### [BRIEF 1]
In the article on how Excel is used across jobs, start at the words "There are many" and stop after "walks of life.". Rewrite that passage with "walks of life" changed to "professions".

━━━ TEXT EXTRACT ━━━

There are many different job roles out there, and many types of companies, but one common thread is their use of Excel across all industries and walks of life.
It’s a key business tool that’s developed over the years and has many incredible capabilities, far too many to discuss them all in this article.
1. Industry Standard Software
So how is Excel useful? Well, let’s say you work in Finance, so how many hours do you imagine they spend on Excel? A lot usually. If the number crunching needs to be done, they may use other systems, but they always get data out of that system into a more user-friendly standard system and go for it in Excel. Finance people need Excel to formulate reports, charts, simulations, and do “what if” analysis on data, so it’s the ideal tool to do the job. Plus, it has a lot of finance specific Functions built-in, try looking at PMT, IPMT, PPMT, SLN and so on.
If you work in Sales, you will need to report totals, averages, margins, basic calculations, charts, maybe you will need to create wonderful Dashboards. This is a buzzword of the moment with many companies looking to create superb user-friendly, exciting dashboard-style interfaces to their back-end data sheets containing charts, interactive menus, dropdown options, button controlled reports and charts. Slicers and Timelines can also be incorporated into the dashboards.
Engineers will need to use calculations, projected figures, quantities, VLOOKUP functions and charts of various types, they also have a range of built-in functions specific to that area such as CONVERT, SIN COS and TAN functions.

━━━

### [BRIEF 2]
Copy every line of the entries that contains the string "target".

━━━ THE INPUT ━━━

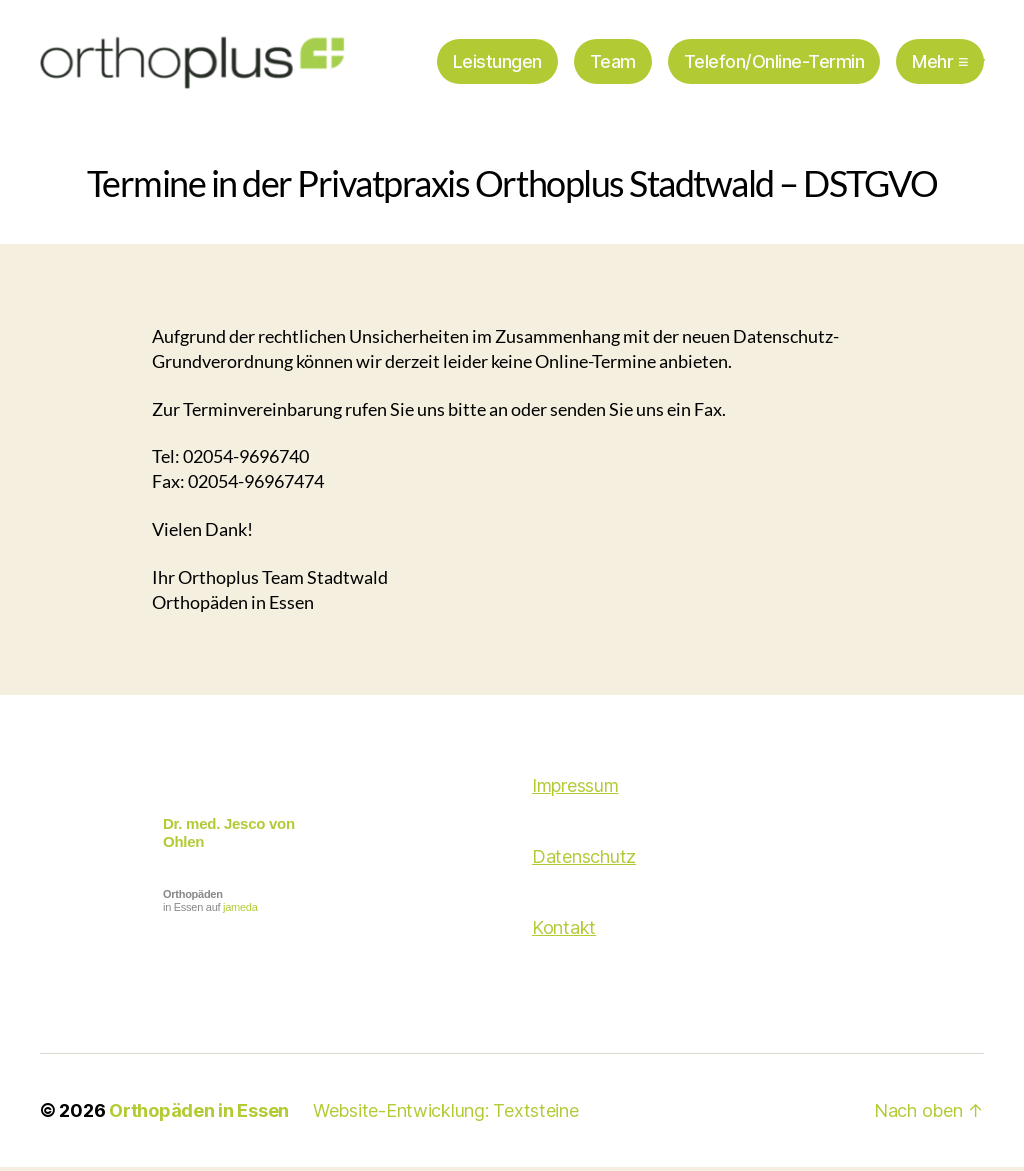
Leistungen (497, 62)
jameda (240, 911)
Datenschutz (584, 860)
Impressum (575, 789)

━━━
━━━ THE INPUT ━━━

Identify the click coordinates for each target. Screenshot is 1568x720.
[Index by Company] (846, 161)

━━━

### [RESULT 1]
There are many different job roles out there, and many types of companies, but one common thread is their use of Excel across all industries and professions.

### [RESULT 2]
Identify the click coordinates for each target. Screenshot is 1568x720.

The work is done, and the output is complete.